Monday, January 31

The Inevitability of Social Security Reform

economicprincipals cites "a mild-mannered professor of economics at Harvard University named Martin Feldstein" as the "expert opinion" behind Bush's proposed Social Security reform, and notes that Feldstein has recently
recommended a combination of forced individual accounts and government insurance for all the major forms of social insurance - not just personal retirement accounts, but medical savings accounts and unemployment insurance as well. If ever there was an intellectual blueprint for the "ownership society," this was it.
One reason Feldstein is pushing the reform is the negative effect that a generous retirement insurance program might have on individual savings. economicprincipals also notes,
By the 1990s, even leading Democrats had begun to chime in on the virtue of adding a thin layer of personal investment accounts on top of the existing system, N.Y. Sen. Daniel Patrick Moynihan, and University of Michigan Edward "Ned" Gramlich (who chaired a Social Security panel ten years ago) among them. And President Bill Clinton himself tentatively embraced the idea of investing some social security taxes in the stock market, instead of parking them in government bonds. But no Democrat has expressed any willingness to alter the most salient underlying characteristic of the current system, which is the income transfer from the well-to-do to the poor implicit in its guarantee to provide all retirees with a certain reasonable level of benefits regardless of how little they have saved or how long they live.
So what's the problem?
The haste with which Bush is trying to stampede his party to a vote with a phony Social Security "crisis" is strongly reminiscent of his ill-considered campaign in Iraq. The administration's "Hail Mary" tactics, if they are implemented, are as likely to backfire just as badly in the domestic arena as in its ill-conceived occupation of Iraq.

That doesn't mean that thoughtful Democrats can afford to ignore Feldstein's important ideas about what can be done to improve social insurance.
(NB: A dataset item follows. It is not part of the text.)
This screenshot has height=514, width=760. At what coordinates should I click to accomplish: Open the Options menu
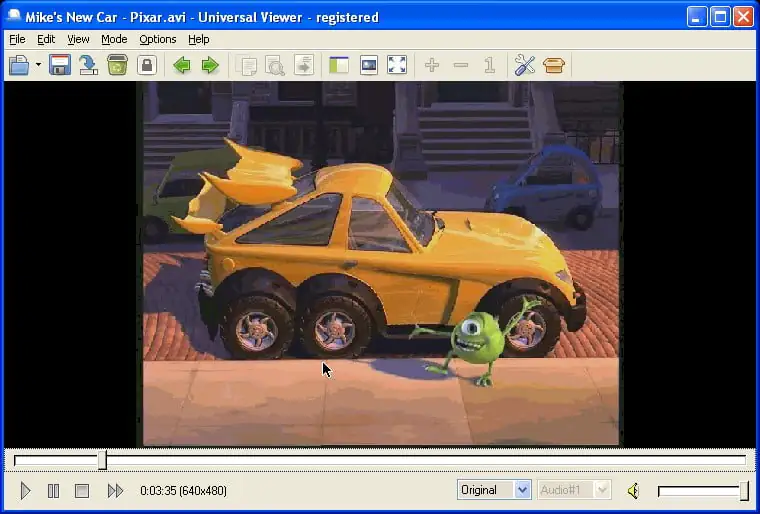click(x=157, y=39)
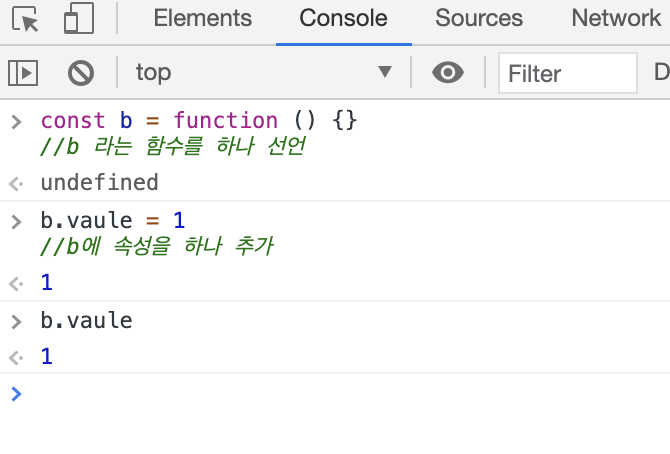Open the Sources tab
670x454 pixels.
pos(479,18)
They are more durable than the Bush administration. Many of them will stand the test of time. Indeed, probably it will be the Democrats who ultimately put them into practice.
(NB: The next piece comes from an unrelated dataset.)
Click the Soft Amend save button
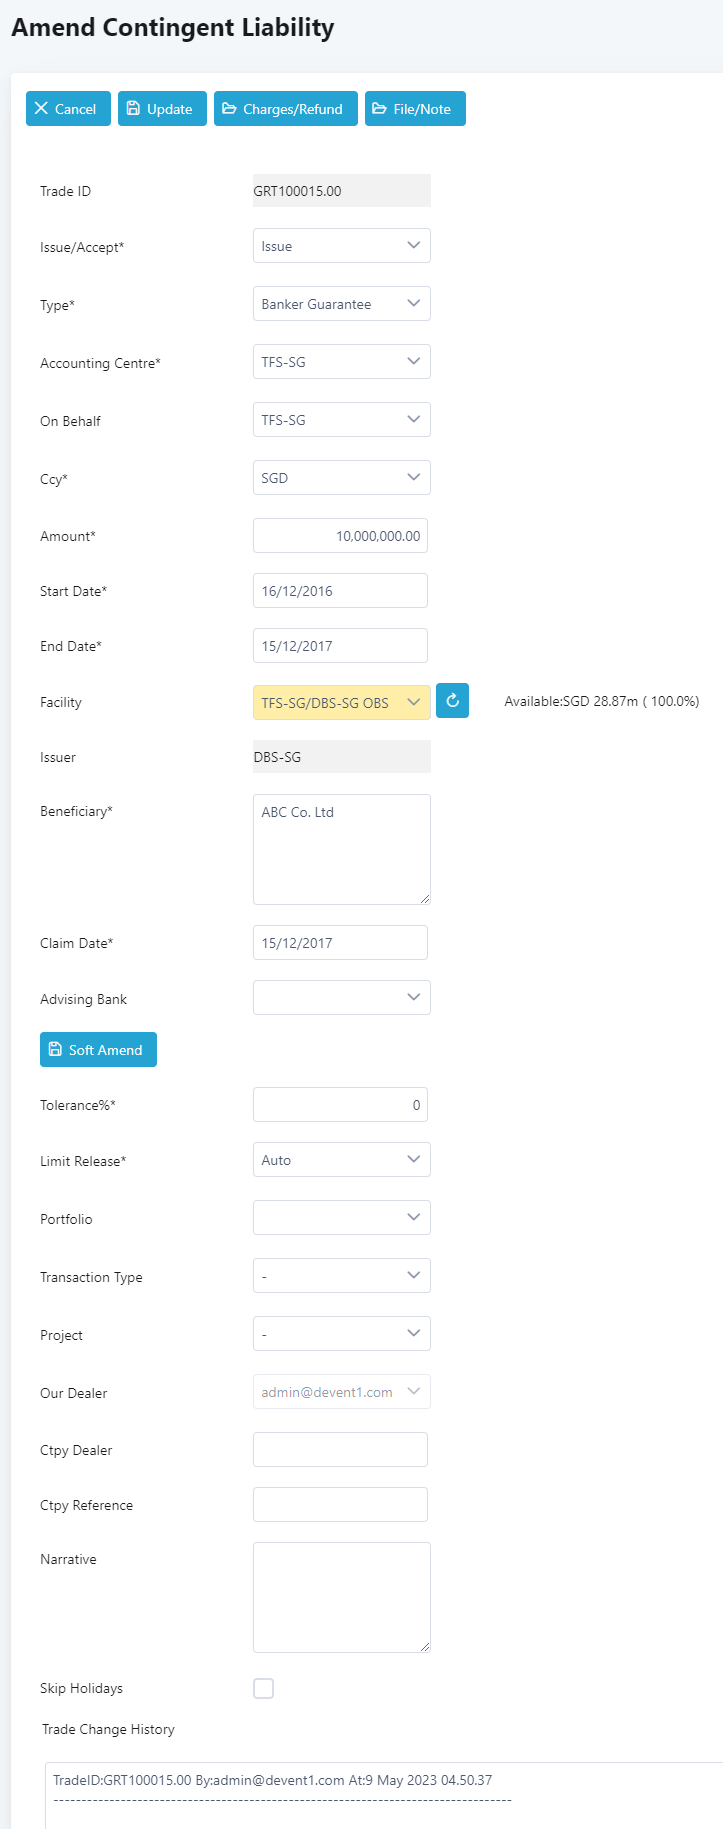 tap(98, 1050)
Note it's basically a good idea, according to current economic theory. That's certainly not the impression one receives from a lot of the media. For instance, this morning Cokie Roberts concluded her report on Bush's Social Security reform by citing Democratic opposition to the "ownership society" which would say "...it's a gamble; don't gamble with Social Security; don't help, uh, equities traders get rich...." (At about the 3:55 point.) That is indeed the position of some Democrats, but it's nonsense to suggest that the stock market is mere gambling, or that equities traders get rich at the expense of ordinary investors.